Jordan sneered. “Really? ’Cause it looked to me like you were trying to get her bra off.”
“Don’t be ridiculous,” Ray said. “It’s just Grace.”
Grace did a double take. Just Grace?
“We were just—”
“I can’t believe you’re already forgetting about Mom!” Jordan railed. “And with her, of all people!”
“I’m not—especially not with Grace,” Ray said.
“Wait,” Grace said. Where did all this especially not, of all people, just Grace language come from? What was the matter with her?
Jordan crossed the porch to get right up into Grace’s face. “Just because my little brother befriended your dad doesn’t give you the right to try to take over our whole family!”
“Jordan,” Ray said in a warning voice. “Apologize to Grace. And go home.”
The girl rounded on him. “I can’t believe how you’re acting!” she yelled. “Heather was right. You’re Paul McCartney all over again!”
Everyone stood in puzzled silence until Sam laughed.
His laughter just riled Jordan up further. “I can’t believe I’m the only one who even seems to care about Mom anymore!” She turned on her heel and ran toward her house.
Ray raked a hand through his thick hair and released a ragged sigh. “I’d better go.” He turned, and caught the glances of Dominic and Lily, who were blinking at him in confusion and, it had to be said, mistrust. Maybe they didn’t believe that he had been tearing Grace’s clothes off, but they didn’t seem to believe his story in its entirety, either. “Why don’t y’all come home with me?”
“We haven’t finished our game,” Lily said.
“Yeah,” Dominic echoed.
“Oh.” Ray turned back to Grace, lifting his arms in an exasperated, helpless gesture. “I’m sorry, Grace. I just can’t . . .” His words petered out, and all the warmth seemed to drain from his features. “Have a good trip home.”
Something between them—a tentative connection—had ruptured.
“Thank you,” she said, sadly.
After Ray had gone, the rest of their audience filtered away. Except for Muriel. She hovered at Grace’s side. “You sure are moving in fast.”
Grace closed her eyes and took a deep breath. “Nothing happened. It was just like he said—I was showing him my old tattoo.”
“Wow. There’s a tactic I never tried.”
“It wasn’t a tactic!” With a growl of frustration, Grace said, “I’m going for a walk.”
“Good idea. Try to get him out of your system.”
As Grace turned to shut the gate to the side yard behind her, she saw that Crawford was gaining on her.
“I thought I’d go next door and check on Jordan,” he said, a flush creeping up his neck. “She seemed sort of upset.”
“That’s nice of you.”
She attempted to sound neutral, although the idea of Crawford chasing after Jordan gave her a chill. Like watching a bunny chasing a fox.

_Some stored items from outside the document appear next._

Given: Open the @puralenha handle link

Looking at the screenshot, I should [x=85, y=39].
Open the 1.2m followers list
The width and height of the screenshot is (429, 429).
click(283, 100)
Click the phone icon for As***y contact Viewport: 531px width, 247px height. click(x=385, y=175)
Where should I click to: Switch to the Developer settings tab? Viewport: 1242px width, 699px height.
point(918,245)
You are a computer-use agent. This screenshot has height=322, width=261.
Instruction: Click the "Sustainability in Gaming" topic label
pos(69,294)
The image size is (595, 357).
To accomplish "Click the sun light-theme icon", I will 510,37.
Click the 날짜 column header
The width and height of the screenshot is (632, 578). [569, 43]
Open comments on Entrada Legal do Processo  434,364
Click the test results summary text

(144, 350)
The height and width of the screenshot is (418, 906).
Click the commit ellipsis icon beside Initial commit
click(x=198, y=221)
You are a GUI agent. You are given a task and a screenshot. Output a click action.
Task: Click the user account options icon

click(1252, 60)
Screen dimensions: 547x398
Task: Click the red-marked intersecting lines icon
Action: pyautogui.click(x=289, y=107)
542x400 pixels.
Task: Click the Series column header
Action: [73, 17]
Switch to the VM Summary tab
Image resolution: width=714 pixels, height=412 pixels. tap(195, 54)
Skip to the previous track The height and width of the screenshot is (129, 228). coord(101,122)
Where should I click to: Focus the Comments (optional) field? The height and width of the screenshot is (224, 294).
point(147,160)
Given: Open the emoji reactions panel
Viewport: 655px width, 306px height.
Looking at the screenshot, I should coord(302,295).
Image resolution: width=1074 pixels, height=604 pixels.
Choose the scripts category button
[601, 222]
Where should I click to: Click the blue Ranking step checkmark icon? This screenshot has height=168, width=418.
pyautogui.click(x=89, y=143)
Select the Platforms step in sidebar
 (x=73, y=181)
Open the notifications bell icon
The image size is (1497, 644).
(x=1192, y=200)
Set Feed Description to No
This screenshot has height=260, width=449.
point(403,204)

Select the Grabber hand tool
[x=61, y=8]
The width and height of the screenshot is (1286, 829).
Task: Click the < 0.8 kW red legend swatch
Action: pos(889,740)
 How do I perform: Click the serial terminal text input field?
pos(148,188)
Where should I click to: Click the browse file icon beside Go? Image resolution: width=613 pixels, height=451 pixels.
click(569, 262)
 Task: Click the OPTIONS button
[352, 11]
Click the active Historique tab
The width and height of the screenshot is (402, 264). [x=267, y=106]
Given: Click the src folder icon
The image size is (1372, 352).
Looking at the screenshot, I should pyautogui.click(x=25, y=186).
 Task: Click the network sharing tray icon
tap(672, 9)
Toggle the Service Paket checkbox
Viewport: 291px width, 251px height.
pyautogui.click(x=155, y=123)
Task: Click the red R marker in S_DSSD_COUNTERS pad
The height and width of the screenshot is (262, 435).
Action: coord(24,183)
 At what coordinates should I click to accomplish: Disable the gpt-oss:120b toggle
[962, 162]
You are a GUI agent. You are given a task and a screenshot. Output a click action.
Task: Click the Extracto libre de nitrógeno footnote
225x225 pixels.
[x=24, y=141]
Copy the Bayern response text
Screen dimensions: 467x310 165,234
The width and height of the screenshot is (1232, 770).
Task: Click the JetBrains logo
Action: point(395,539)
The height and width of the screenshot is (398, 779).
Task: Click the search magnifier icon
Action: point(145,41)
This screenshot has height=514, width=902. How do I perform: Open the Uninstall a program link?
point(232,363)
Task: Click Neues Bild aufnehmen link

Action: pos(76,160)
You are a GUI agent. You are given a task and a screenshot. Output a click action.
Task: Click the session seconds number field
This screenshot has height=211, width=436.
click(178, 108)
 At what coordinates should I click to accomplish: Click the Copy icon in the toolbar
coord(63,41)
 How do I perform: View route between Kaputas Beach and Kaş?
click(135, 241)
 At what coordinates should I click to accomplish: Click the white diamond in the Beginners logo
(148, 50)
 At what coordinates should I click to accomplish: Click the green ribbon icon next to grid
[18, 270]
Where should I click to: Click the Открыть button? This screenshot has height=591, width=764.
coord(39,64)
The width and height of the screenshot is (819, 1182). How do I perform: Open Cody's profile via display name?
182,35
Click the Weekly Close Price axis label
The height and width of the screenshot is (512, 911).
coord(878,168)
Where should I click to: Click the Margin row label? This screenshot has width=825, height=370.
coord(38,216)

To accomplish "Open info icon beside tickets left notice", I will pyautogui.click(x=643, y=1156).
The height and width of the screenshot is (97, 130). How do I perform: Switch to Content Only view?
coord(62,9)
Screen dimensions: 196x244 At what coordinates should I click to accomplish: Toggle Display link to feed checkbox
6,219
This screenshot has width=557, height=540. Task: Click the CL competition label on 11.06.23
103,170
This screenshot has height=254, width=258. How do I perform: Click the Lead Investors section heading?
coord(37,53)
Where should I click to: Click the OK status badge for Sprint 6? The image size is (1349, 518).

He shrugged and peeled off to the left, to the West house. A few seconds later, she heard someone calling Crawford’s name. It was Lily, standing on Lou’s porch, facing the Carter house. She obviously didn’t know where he’d gone.
Or who he’d gone after.
Grace took in a deep breath and then breathed it out slowly. This was life. It went on. There were always more tattoo scars in the making.